▸ Stated problem A: In the essay about Facebook, whom does the writer avoid when looking up people from the past?
▸ Stated problem B: Go on with the essay about Facebook, starting right after its final sentence.

▸ Page text:
====
I have a few people in my life who don't "get" Facebook. Their reasons may have some validity. One friend just doesn't need another time-sucking activity in her life. Point taken, said the woman with way too many time suckers. Another believes there is no reason to reconnect with people she lost touch with. I think she's missing out, but hey, her loss.
Like most people, I had to set some Facebook parameters. Facebook is my time killing playground. My playground, my rules. If you're using your news feed to spout annoying political opinions, you're hidden from my news feed. If you're using your status update to spout political opinions I respect (note I didn't say agree with; there's a difference), you may or may not be hidden. It depends on how much spouting you're doing. Occasional spouters are left alone. Chronic spouters can go hide. Your mileage may vary. You may use Facebook to have mind-changing political discourse with some friends. That's the beauty of Facebook. It's your playground, too.
You may be saying, "What? How could Lori, the former journalist and supporter of the First Amendment, advocate censorship?" Despite what some people like to cry, the First Amendment does not grant the right to say what you want without repercussions. It gives you the right to say most things without fear of being arrested and thrown into a dingy prison cell with no hope of ever seeing the sun again. I can promise that I will not have people arrested for spouting political discourse. I'll just hide them.
Who else might be hidden? People who tell me about their sex lives, whether they're being specific or posting the results of a quiz that describes them as "hotter than a burning ember." People who use lots of foul language. People who Vaguebook. Look it up. It's a very apt term for those status updates that say, "I am bitter" or some other alarming sentiment, causing friends to say, "Honey, what's wrong? How can I help?" A true Vaguebooker gives cryptic answers, like, "We'll have to get together later," or "I hoped you'd understand," or "I'm going to have to work through this alone." Hide, unless they provide adequate entertainment value.
Anyhow, after the above discourse, you're probably thinking, "What the heck is she doing on FB? She obviously hates it and wants to hunt down Mark Zuckerberg. No, I don't. Loved the movie, though. And I love Facebook. Here's why:
- I no longer forget people's birthdays. I am horrible about remembering birthdays. I typically turn over a calendar page when it's the 10th of the month, meaning I miss everyone who was born on the 1st – 9th. But, thanks to Facebook, I can actually wish someone a happy birthday on their actual birthday. Caveat – you must be on Facebook and list your birthday to enjoy this benefit.
- I can look up people I used to know. As a rule, I stay away from anyone I've dated. Until I met Matt, I had awful taste in men, so most of the guys I dated were idiots. Old school friends and coworkers, however, are a welcome find. Newspaper people have this strange fraternity. I guess when you've lived on Ramen Noodles as you work full-time, struggling to pay off student loans while the general public refers to you as vermin, you have a sort of camaraderie. Hence, I enjoy reconnecting with my fellow and former scribes, photographers and other talented folks.
====
▸ Collected data:

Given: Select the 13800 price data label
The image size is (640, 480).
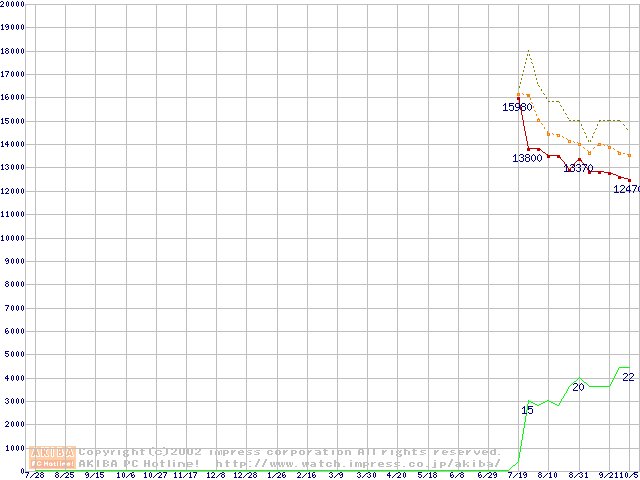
====
▸ Expected output A: Anyone the writer has dated.

▸ Expected output B:
- Family members start to make sense. When I was a teen-ager, I'd attend the family reunion and ask my mother to identify relatives. She thought I was interested in my heritage. Frankly, I had my eye on a cute 16-year-old, and I was hoping he was my second cousin's friend, rather than my second cousin. I know, apparently this is legal in some states, but I preferred to stay several family degrees of separation away from someone I wanted to date. Anyhow, thanks to Facebook, I'm finally starting to make sense of some of our large extended family. (Grandpa had two brothers and seven sisters. They all had kids. Need I say more?)
- Games. I have great memories of watching game shows in the '70s. I watched many of them at my grandmother's house. "Family Feud" was a favorite. Grandma used to always remark about how Richard Dawson sure did like to kiss the ladies. I'd sit there with my extended family, listening to my grandmother, mother or aunts shout the correct answer at the TV. I dreamed of participating. It would be better than the time my mother appeared on the local game show, "Bowling For Dollars," and won $9. Anyhow, with my family we could certainly plan on winning the $5,000. Plus, my grandmother would get to kiss Richard Dawson. We never made it to sunny California for the show, so I have to be content playing it online. Yes, I know Facebook apparently compromises my privacy with this application. Have at it, Facebook. You now know that I'm a bit addicted to "Family Feud" and I hide the Vaguebookers.
- Other reminders. See No. 1. I tend to forget things. But, if my group or organization is on Facebook, they send out timely reminders. Bring canned goods to church on Sunday. Don't forget the neighborhood party on Friday. Facebook even reminded me to vote. It's like having a wife. A wife who remembers things.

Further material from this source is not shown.